AQ Influencer Profiles
In addition, 11 other Designers, Engineers, Artists, Makers, and generally creative folks, hand-picked by DesignSpark and myself, have created original and exciting IoT projects which also respond to Air Quality data. People from worldwide locations, such as Nigeria to Argentina, with embodiments as diverse as an illuminating dress, to a pavilion, with emotional issues ranging from Wildfires to passive smoking alerts to reducing childhood mortality due to traffic pollution in a neglected London borough.
When we started this project, we truly didn’t know where it would take us, and for many of the AQ Influencers, the journey is still in progress, but it is clear that the problem of ‘solving’ Air Pollution is as much connected to how well we relate to it, and that it is made real, relevant and accessible to all.
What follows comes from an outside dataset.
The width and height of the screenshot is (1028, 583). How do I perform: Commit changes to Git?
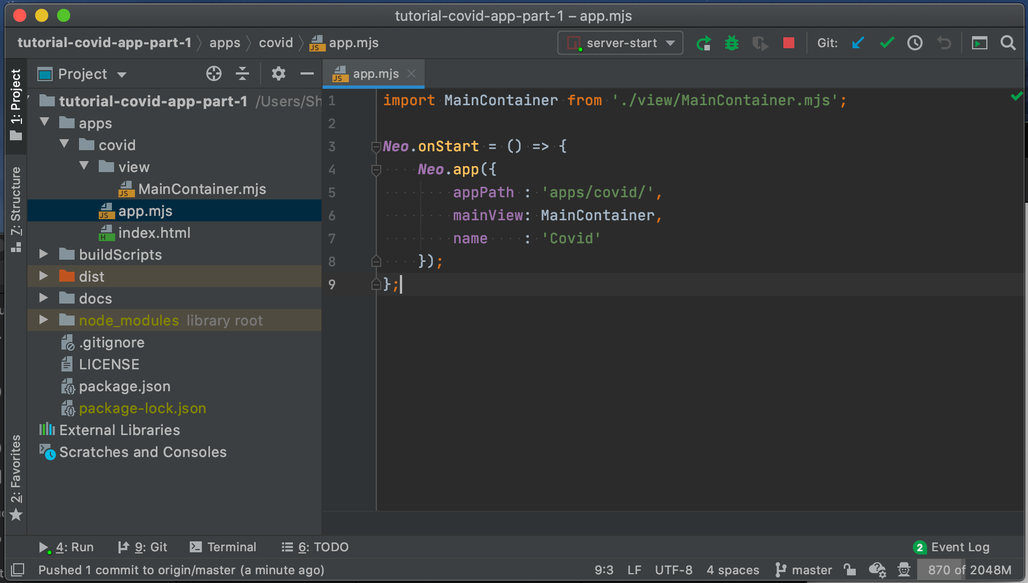click(x=886, y=43)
Looking back on the staggering range of projects, a unifying spirit is activism by technical people - a desire to grapple with the problem and articulate it better, so that more people can apply their skills and ingenuity to creating solutions that will as a minimum save our planet, our home, but ideally also let us live better and healthier lives too.
If you are inspired by this, or would simply like to know more about how air quality sensors work, please check out the following mini shorts:
I also had the pleasure of interviewing Jodie Barnsley, who is a data science expert and has been working in the field of air quality research for some years. She is also part of the team who developed the DesignSpark.io platform - a free, secure and anonymous way to upload your air quality data to observe and analyse trends with others around the world.